It seemed easy - jogging slowly on a comfortable cushioned trail near pretty rivers and birds chirping all around you. At least that’s what my favorite granola bar commercials led me to believe.
The Corban University Cross Country team, which is kind of more like some awkward extended family trains, like I’ve said in other columns, as intense, dedicated maniacs. But also, the world of cross country running has opened my limited track workout knowledge to a whole new level.
I don’t even look ahead of me. I can’t. I have to stare at the ground while I’m running because I am too scared to hit a rock. We’ve run on hills, along rivers, through pokey grass, through mud, on trails- I’ve learned there are many different kinds of trails and it makes a difference to the workout, we run on cement, treadmills, basketball courts, upstairs, and wherever else we find our legs needing to conquer in the process.
Of course there is diversity in other sports. Many different kind of workouts are incorporated in an athlete’s success but there is something about cross country runners that shows an intense mindset of flexibility and diverse skills.
I can’t help but think I seem crazy considering I’m talking about trail running, something I never thought I would write about. Then again, I’m a college student and I just finished a workout. If I’m being honest with you, you shouldn’t trust much of what I say as endorphins and Gatorade pump through my veins … that doesn’t make sense, but I think I will leave it in the text.
Cross country runners, whether at practice or after appearing at a race to compete, have to be able to expect the unexpected. If there is a rock, watch your step. Change your stride through the grass and adjust the rhythm with the touch of a new trail. Save a little energy when the ground gives a little more. Move your arms a little differently when the incline increases. Careful how close you and the other runners compete. You don’t want to touch them too much but a little touch of elbows never hurts.

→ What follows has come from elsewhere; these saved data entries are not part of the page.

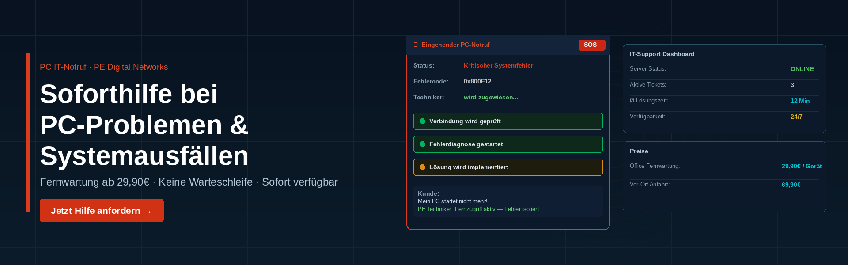Click the 29,90€ / Gerät price
The image size is (848, 265).
(801, 167)
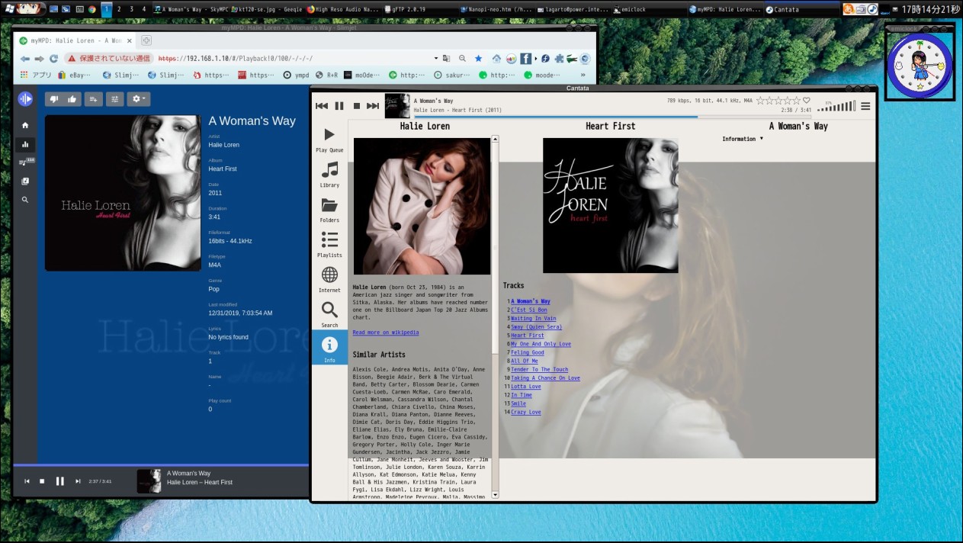The height and width of the screenshot is (543, 963).
Task: Pause playback in Cantata toolbar
Action: (x=339, y=106)
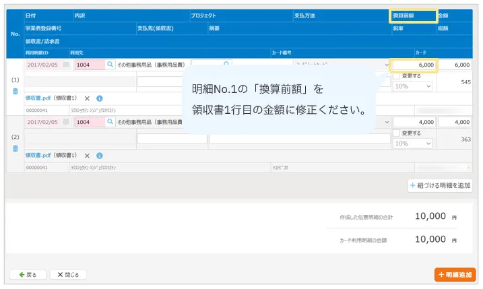The height and width of the screenshot is (289, 483).
Task: Click the 明細追加 orange button
Action: 455,275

The complexity of a long distance race and on trail is something I’m slowly but so rewardingly adjusting to the site of.
A cross country course usually has hills and other features that can slow down a runner, while a track is designed specifically for running fast. Did you get that?
Races in cross are meant to be difficult, to make the runner adjust.

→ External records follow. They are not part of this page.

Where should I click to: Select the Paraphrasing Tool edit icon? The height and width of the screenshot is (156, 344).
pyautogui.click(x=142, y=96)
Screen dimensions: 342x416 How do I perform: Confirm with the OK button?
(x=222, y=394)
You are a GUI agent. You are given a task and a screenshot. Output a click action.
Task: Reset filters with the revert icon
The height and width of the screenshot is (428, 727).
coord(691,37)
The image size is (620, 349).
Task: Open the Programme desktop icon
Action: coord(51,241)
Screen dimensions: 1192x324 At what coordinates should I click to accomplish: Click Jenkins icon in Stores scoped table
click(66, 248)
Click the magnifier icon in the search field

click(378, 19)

Obviously, the sports of track and cross country are very different and can’t truly be contrasted because they can’t truly be compared. I’m trying to just reflect on what I’ve seen; the difficulties that track races could not truly prepare me for but instead only dedication toward finding all different ways to stay moving and strong could succeed.

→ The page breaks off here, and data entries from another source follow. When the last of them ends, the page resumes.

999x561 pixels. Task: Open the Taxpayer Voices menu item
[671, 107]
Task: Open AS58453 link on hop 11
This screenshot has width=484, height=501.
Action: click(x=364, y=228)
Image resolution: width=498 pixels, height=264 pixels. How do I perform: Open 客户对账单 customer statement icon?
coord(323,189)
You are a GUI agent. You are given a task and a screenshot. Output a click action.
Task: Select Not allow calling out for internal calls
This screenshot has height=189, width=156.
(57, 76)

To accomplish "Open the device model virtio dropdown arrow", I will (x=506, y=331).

Track is a circle and although beautiful in its own way, the track doesn’t change and although throughout high school I had certain away meets that I would always PR at because I insisted the loop felt shorter, they all still consisted of only 400 meters. The soft and consistent track had nothing to cause ankle instability or mess with the groove of the stride.
In cross, already, I’ve tripped at practice multiple times throughout the trails. We do balancing skills and ankle strengthening every day.
I’ve emphasized before that running takes immense mental strength and other skills. But there is something about running that is more unique than any sport. I mean cross country - not track and this is from the girl who used to view cross country as more of jogging club than anything majorly competitive.
I’ve been told running on road is “easier,” and “faster.” They were more serious than I thought. Running on road or track doesn’t account for the adjustments your body will have to make on cross country courses where you will need to adjust to all the difficulties and changes.
Maybe this is why running is so often used as an analogy for life.
We often find ourselves in challenging situations, struggling to adjust- to not fall on our face and if we look beyond what we are actually doing we can see the benefits and the upside of doing the difficult things. No one ever believed that life was supposed to be easy, but we are supposed to enjoy living, we are supposed to have fun. Life will not always be simple, but if we have a good group of friends, an awkward family- if you will, a team to run for, if we know how to handle the adjustments we will love life, even in the difficult and challenging times.
Difficulty is unavoidable and pain is completely predictable.
Suffering however is optional.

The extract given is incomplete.